On rejoint l’approche phénoménologique de Husserl qui apparaît comme une tentative pour dépasser les limites de l’approche scientifique traditionnelle des processus vitaux et psychiques. Il les intègre dans une approche globale fondée sur la primauté de la conscience, dans la constitution des phénomènes vécus. La conscience du soi, va devenir un des principes essentiels de la danse moderne. Pour rendre le corps intelligible dans une logique de sens.

Deux grandes danseuses, Loïe Fuller et Isadora Duncan, qui toutes deux sont américaines, et qui n’ont pas vécu la danse classique, pratiquent une danse plus naturelle qui va bouleverser les pratiques.

Loïe Fuller au départ dansait dans des cabarets de manière un peu improvisée, elle utilise des « effets spéciaux » (bâtons, voiles, lumière) afin de rendre sa danse plus spectaculaire.


Loïe Fuller dans La danse Serpentine (rejoué avec une autre artiste)

Isadora Ducan va s’inspirer de l’ouvrage de Nietzche « Ainsi parlait Zarathoustra« . Elle dira : « Nietzche est mon maître de ballet« . La matière est en harmonie avec le cosmos. Elle ne va pas représenter l’arbre, le feu, l’eau, la terre elle va être l’arbre, l’eau, le feu, la terre dans ses chorégraphies.
C’est la première qui va danser en solo sur scène, elle danse pieds nus, voire totalement nue, et à l’extérieur. Elle est également l’une des premières à s’affranchir de la musique et à trouver sa propre musicalité.

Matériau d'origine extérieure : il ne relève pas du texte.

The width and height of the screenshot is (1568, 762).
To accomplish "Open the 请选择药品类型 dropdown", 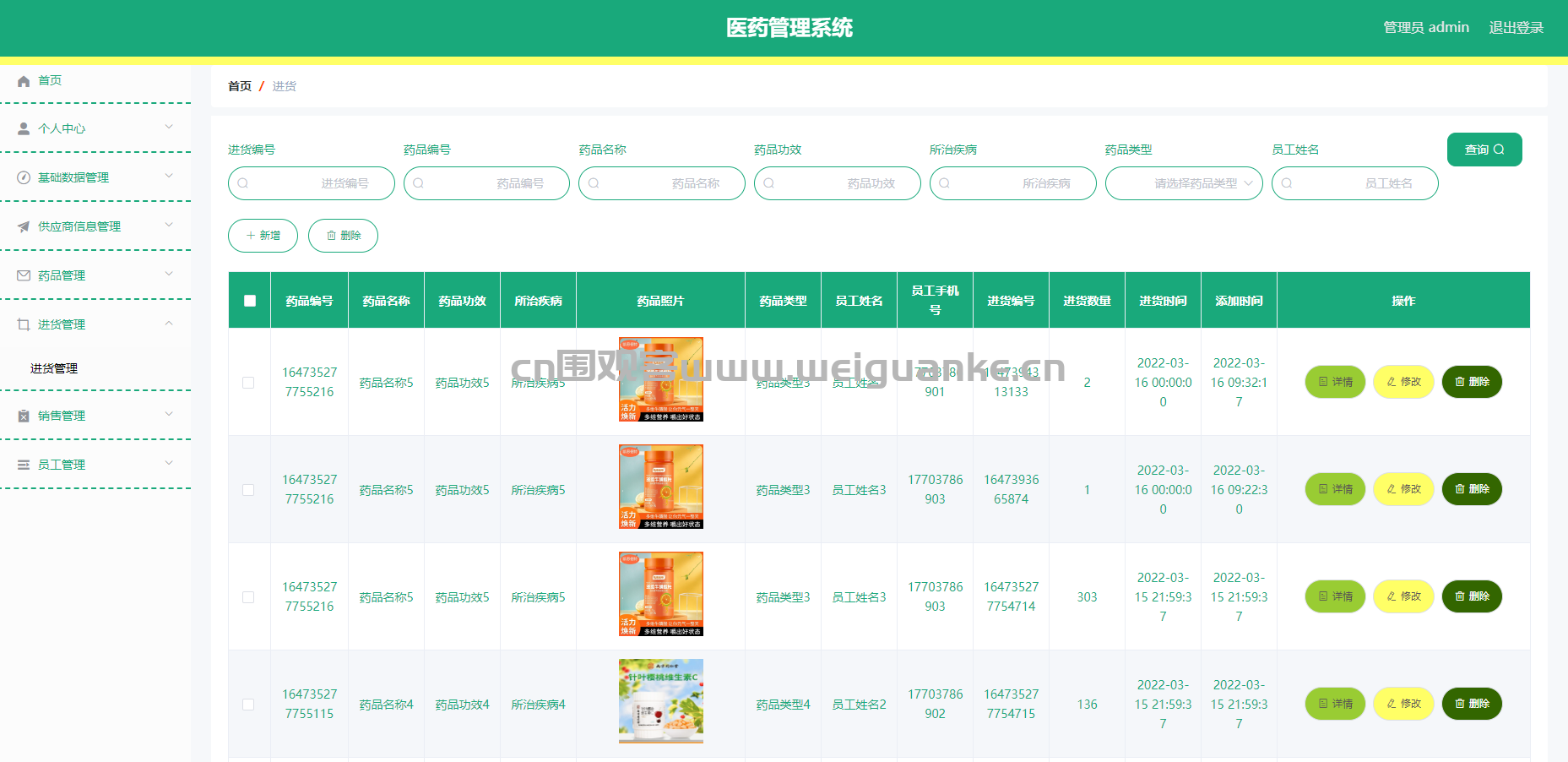I will 1184,183.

Isadora Duncan, danser la liberté

3 – Les Ballets Russes en France une modernité avortée

Les Ballets russes sont une célèbre compagnie d’opéra et de ballets créée en 1907 par Serge de Diaghilev, avec les meilleurs éléments du théâtre Mariinsky de Saint-Pétersbourg.
Approche très moderniste pour l’époque, avec Nijinski, le danseur étoile qui se détourne de l’approche classique. Il s’intéresse également à l’antiquité grecque dionysiaque, (petits sauts, danse « en dedans ») pour essayer de retrouver l’organicité du mouvement et être en harmonie avec la nature.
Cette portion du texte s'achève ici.